Dataset records –
________________________________________

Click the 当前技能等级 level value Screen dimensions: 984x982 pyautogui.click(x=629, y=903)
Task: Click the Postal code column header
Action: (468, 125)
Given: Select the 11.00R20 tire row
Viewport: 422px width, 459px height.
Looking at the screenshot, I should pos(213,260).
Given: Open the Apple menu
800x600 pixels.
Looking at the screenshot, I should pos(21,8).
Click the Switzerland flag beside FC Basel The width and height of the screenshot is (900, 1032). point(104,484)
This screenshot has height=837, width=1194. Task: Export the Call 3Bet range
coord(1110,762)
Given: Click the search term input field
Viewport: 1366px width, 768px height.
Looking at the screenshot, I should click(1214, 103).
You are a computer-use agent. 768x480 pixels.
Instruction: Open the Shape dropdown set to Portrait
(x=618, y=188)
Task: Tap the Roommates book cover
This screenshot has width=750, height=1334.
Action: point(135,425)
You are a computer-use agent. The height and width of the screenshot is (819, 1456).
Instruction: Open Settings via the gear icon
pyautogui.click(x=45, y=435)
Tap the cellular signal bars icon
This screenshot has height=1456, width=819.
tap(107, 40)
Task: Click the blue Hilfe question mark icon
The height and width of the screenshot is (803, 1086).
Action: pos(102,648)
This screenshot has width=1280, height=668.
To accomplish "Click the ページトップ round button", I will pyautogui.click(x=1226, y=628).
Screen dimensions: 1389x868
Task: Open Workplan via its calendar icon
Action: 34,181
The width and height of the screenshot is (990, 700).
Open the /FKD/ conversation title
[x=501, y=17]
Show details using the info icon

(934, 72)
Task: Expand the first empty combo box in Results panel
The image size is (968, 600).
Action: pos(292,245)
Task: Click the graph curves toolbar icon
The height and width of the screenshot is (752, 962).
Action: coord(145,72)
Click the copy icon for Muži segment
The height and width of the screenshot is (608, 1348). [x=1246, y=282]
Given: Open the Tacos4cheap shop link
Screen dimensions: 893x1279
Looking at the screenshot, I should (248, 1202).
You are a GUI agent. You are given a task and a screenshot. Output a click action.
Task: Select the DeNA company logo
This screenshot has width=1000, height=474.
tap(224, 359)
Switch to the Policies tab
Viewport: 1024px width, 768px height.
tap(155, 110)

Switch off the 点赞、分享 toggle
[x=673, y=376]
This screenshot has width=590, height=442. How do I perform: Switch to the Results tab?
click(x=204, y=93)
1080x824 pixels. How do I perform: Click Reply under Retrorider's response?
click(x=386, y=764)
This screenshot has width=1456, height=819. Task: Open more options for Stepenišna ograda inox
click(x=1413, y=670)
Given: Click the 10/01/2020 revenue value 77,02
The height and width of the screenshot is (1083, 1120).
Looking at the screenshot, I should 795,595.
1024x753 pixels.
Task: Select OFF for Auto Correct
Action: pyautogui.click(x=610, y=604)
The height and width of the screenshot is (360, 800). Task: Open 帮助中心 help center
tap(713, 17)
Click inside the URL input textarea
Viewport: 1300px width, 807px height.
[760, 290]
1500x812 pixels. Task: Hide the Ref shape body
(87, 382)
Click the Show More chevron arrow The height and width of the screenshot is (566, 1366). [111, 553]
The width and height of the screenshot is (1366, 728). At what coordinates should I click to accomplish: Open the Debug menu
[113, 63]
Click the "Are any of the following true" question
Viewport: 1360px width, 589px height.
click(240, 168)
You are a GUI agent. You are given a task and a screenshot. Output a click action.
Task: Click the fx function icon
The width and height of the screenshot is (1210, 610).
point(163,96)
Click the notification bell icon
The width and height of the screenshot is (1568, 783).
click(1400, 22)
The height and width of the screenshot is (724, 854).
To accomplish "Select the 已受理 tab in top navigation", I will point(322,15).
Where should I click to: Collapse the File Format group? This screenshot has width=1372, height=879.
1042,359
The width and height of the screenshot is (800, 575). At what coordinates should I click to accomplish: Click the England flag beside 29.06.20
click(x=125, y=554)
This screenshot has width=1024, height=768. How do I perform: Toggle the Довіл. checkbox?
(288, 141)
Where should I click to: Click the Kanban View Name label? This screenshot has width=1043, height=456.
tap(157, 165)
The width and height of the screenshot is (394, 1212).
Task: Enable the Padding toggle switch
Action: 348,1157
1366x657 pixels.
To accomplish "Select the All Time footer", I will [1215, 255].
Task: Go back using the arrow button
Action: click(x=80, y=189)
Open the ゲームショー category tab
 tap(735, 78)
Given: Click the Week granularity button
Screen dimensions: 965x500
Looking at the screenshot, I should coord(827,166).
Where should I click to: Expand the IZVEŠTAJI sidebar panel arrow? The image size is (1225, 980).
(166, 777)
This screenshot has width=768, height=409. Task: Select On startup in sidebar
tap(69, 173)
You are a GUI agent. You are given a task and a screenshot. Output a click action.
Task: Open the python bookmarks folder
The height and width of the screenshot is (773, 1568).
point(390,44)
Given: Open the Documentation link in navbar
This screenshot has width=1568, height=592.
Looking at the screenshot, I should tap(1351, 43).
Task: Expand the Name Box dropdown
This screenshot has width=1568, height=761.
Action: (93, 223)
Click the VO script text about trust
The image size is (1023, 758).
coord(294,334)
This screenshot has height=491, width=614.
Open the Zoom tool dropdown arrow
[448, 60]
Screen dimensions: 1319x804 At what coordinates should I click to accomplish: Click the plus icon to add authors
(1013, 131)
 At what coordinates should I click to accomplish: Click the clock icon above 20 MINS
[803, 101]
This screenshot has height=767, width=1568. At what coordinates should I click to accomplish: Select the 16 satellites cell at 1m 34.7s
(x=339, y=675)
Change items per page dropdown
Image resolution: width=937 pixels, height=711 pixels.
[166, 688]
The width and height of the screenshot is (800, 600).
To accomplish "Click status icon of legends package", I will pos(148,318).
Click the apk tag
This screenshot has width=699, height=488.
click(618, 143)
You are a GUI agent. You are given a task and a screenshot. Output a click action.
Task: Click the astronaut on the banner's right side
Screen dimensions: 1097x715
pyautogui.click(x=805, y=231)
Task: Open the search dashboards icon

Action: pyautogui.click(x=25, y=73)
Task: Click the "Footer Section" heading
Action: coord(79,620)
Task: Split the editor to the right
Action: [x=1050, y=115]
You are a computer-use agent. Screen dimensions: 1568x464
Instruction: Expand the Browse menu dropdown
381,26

________________________________________

Write out the lines of the listing above, from the line containing "Given: Click the search term input field" through the line containing "tap(224, 359)", inclusive, exactly as they appear.

Complete output –
Given: Click the search term input field
Viewport: 1366px width, 768px height.
Looking at the screenshot, I should click(1214, 103).
You are a computer-use agent. 768x480 pixels.
Instruction: Open the Shape dropdown set to Portrait
(x=618, y=188)
Task: Tap the Roommates book cover
This screenshot has width=750, height=1334.
Action: point(135,425)
You are a computer-use agent. The height and width of the screenshot is (819, 1456).
Instruction: Open Settings via the gear icon
pyautogui.click(x=45, y=435)
Tap the cellular signal bars icon
This screenshot has height=1456, width=819.
tap(107, 40)
Task: Click the blue Hilfe question mark icon
The height and width of the screenshot is (803, 1086).
Action: pos(102,648)
This screenshot has width=1280, height=668.
To accomplish "Click the ページトップ round button", I will pyautogui.click(x=1226, y=628).
Screen dimensions: 1389x868
Task: Open Workplan via its calendar icon
Action: 34,181
The width and height of the screenshot is (990, 700).
Open the /FKD/ conversation title
[x=501, y=17]
Show details using the info icon

(934, 72)
Task: Expand the first empty combo box in Results panel
The image size is (968, 600).
Action: pos(292,245)
Task: Click the graph curves toolbar icon
The height and width of the screenshot is (752, 962).
Action: coord(145,72)
Click the copy icon for Muži segment
The height and width of the screenshot is (608, 1348). [x=1246, y=282]
Given: Open the Tacos4cheap shop link
Screen dimensions: 893x1279
Looking at the screenshot, I should (248, 1202).
You are a GUI agent. You are given a task and a screenshot. Output a click action.
Task: Select the DeNA company logo
This screenshot has width=1000, height=474.
tap(224, 359)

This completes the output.